Em uma decisão que redefine os limites do poder presidencial na política comercial dos Estados Unidos, a Suprema Corte decidiu na sexta-feira (20/06), por 6 votos a 3, que o presidente não pode usar a Lei de Poderes Econômicos de Emergência Internacional (IEEPA) para impor tarifas amplas sem autorização do Congresso. Com isso, a Corte derrubou o tarifaço de Trump e atingiu diretamente as chamadas tarifas recíprocas aplicadas desde abril de 2025.

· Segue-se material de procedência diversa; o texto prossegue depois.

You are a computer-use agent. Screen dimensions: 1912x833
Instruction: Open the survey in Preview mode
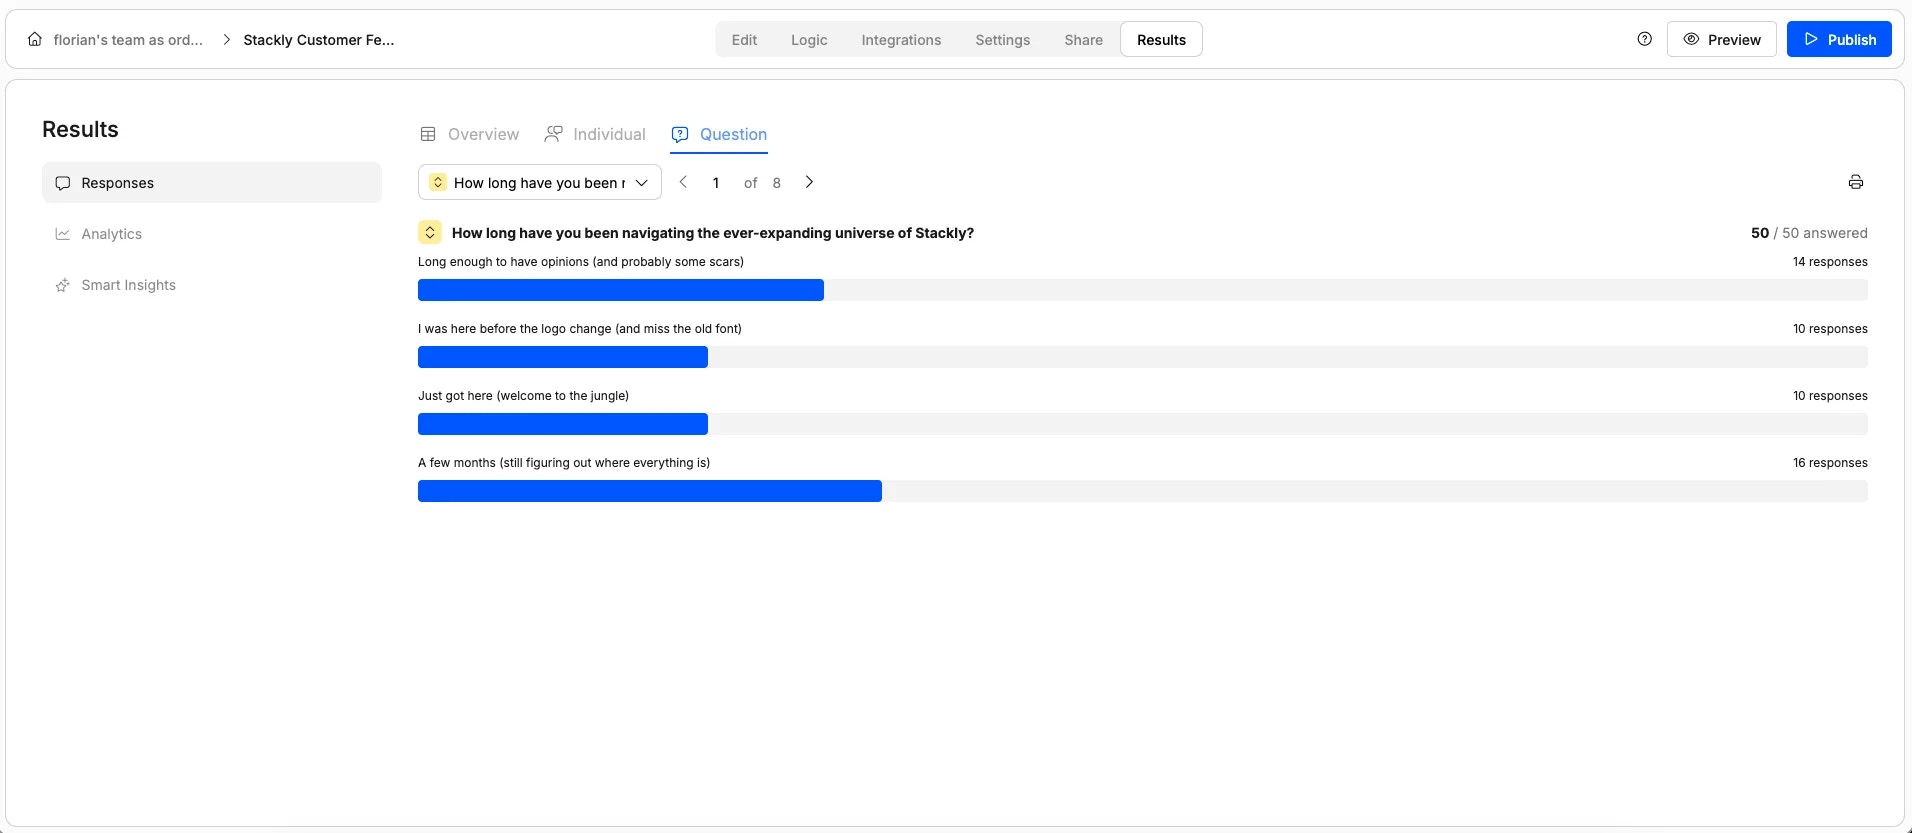coord(1722,39)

Na prática, a decisão abre espaço para aliviar as exportações brasileiras, que chegaram a enfrentar alíquota total de 50% após aumentos sucessivos anunciados em abril e julho de 2025. Embora nem todas as tarifas tenham sido anuladas, a Suprema Corte invalidou a base legal que sustentava esse aumento generalizado.
Reação nos mercados e segurança comercial
Além disso, ao derrubar o tarifaço de Trump, o julgamento reforça a leitura de que apenas o Congresso pode criar impostos e tarifas, conforme estabelece o Artigo I da Constituição americana. O presidente da Corte, John Roberts, afirmou que é necessária “autorização clara do Congresso” para medidas desse porte.
Para o comércio exterior brasileiro, a decisão que atinge o tarifaço de Trump representa maior segurança jurídica, previsibilidade contratual e menor risco de novas taxações amplas por ato unilateral. Setores como agronegócio, proteína animal, café, frutas, aeronaves civis e fertilizantes podem recuperar competitividade no mercado americano.
Segundo o Penn-Wharton Budget Model, o governo dos EUA pode ter de devolver mais de US$ 175 bilhões que arrecadou com as tarifas. Se isso ocorrer, analistas avaliam que o governo precisará recalibrar a estratégia comercial americana, medida que tende a reduzir tensões nas cadeias globais de suprimento.
O que ainda permanece e os próximos passos do tarifaço de Trump
Entretanto, as tarifas sobre aço e alumínio continuam válidas porque o governo as aplicou com base na Seção 232 da Lei de Expansão Comercial de 1962, sob o argumento de segurança nacional. Portanto, parte das exportações brasileiras ainda enfrenta essas barreiras.
Donald Trump classificou a decisão como “uma vergonha”, segundo a Reuters, e disse ter um “plano B” para manter a política tarifária. Instituições como Goldman Sachs e Deutsche Bank afirmam que o governo pode recorrer a outras leis, como a Seção 301 ou a Seção 122. Esses caminhos, porém, exigem investigação ou têm limites temporais.
Para o Brasil, o cenário abre uma janela estratégica. A derrubada do tarifaço de Trump reduz a pressão sobre produtos exportados e amplia a margem de negociação bilateral. Se a estabilidade institucional prevalecer, o comércio entre os dois países tende a ganhar previsibilidade, fator decisivo para investimento, câmbio e geração de emprego.